Cliffe has a sign declaring “Death to enemies of the bonfire”, and effigy heads on sticks, including that of a superintendent from Sussex Police. One member of another society, who wears a plague doctor’s mask, carries the sign: “SJWs are the plague”. Social justice warriors are copping it because the day before the event it was agreed that there would be no more blackface – a tradition that originated in the 19th century, when “bonfire boys” would rampage from pub to pub, and house to house, demanding booze and hurling fireballs and squibs. Blacking up was a way of disguising themselves from employers. More recently it’s taken the form of, say, Zulu warriors, replete with bones through the noses and dead monkeys around the necks. A local petition of 1600 names put pressure on the societies to cut that out. Still, a few defiantly blackened faces appear on the night.
Unsurprisingly, Lewes’s long tradition of rival societies trolling one another has spilled out of the 18 pubs and onto social media – although, to be fair, every country town forum probably has a thread called “Ethnics getting what they want – it has to stop”, posted by someone called White Minority. One pithy poster suggests: “Many who are descended from the Viking tradition are deeply offended by the Vikings dressing up and parading in Lewes.” Another has heard a rumour that some of the Scottish pipers aren’t genuinely Scottish.
The other point of contention is the threat to the future of Bonfire by DFLs: “Down from Londoners”. I’m familiar with the arguments, being a “latte-sippin’ blow-in” in my adopted country town in Australia. It’s hardly a new sentiment in Lewes, either.

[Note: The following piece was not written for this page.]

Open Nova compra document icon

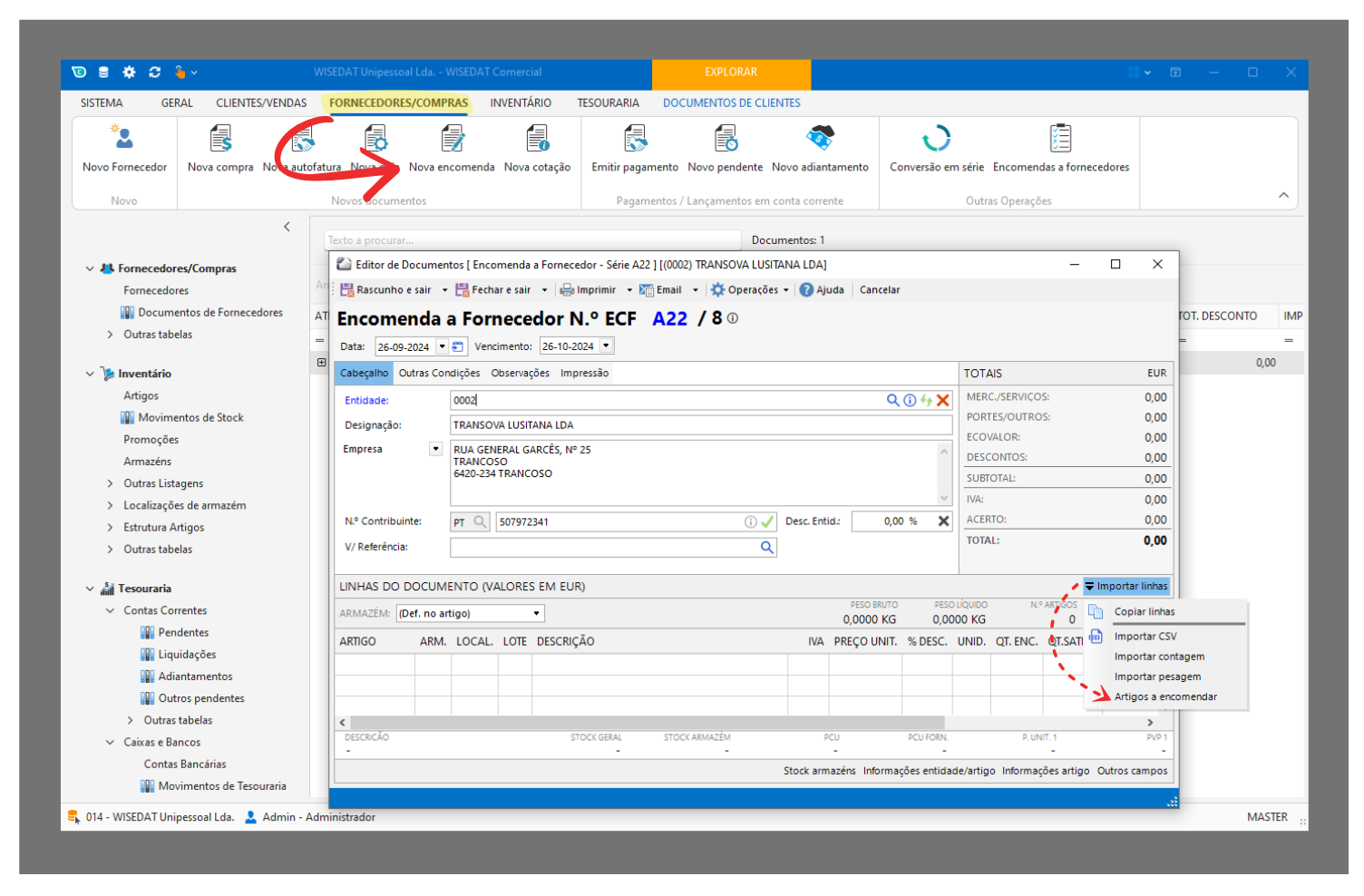point(220,139)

As one verse of “Sussex Won’t Be Druv” – the 1914 poem by W. Victor Cook – goes: “Some folks as comes to Sussex / they reckons as they knows / a darn sight better what to do / then silly folks like me and you / could possibly suppose”.

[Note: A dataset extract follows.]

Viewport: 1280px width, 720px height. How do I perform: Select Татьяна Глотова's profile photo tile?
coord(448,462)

One society in particular has been put in the village stocks: Southover is renowned for letting DFLs join its ranks. As the abundance of Laura Ashley-type shops suggests, Lewes is well populated by tree-changers, driving up house prices. As one disgruntled bonfire boy puts it, “Bonfire is a working-class event, so the likely result will be that it becomes the preserve of people who live outside of the town. How long then before Bonfire is seen as an invading force and banned as a nuisance? Another decade?”
My own invasion of Lewes ends with the torching of the effigies, when each society’s parade curls off to its fire site to really do some damage. The smugglers’ torches are tossed onto Cliffe’s gigantic bonfire, which topples into a shape of its own making. Men dressed as historical Catholic clergy climb onto a platform and heckle the crowd, some of whom in my vicinity have fallen into a heated argument about the church today. Society members relentlessly hurl rookies at the clergy, making them dance in real pain. A three-storey effigy of Donald Trump, who straddles a rocket with Kim Jong-un dangling from the end in a nappy, is incinerated. The Cliffe fireworks light up our patch of sky, in a display designed to shame the others across town.
I feel a bit like I’ve been in a riot. Like the smell of smoke in my clothes, the sense of unease lingers for weeks. And that’s exactly what I paid for.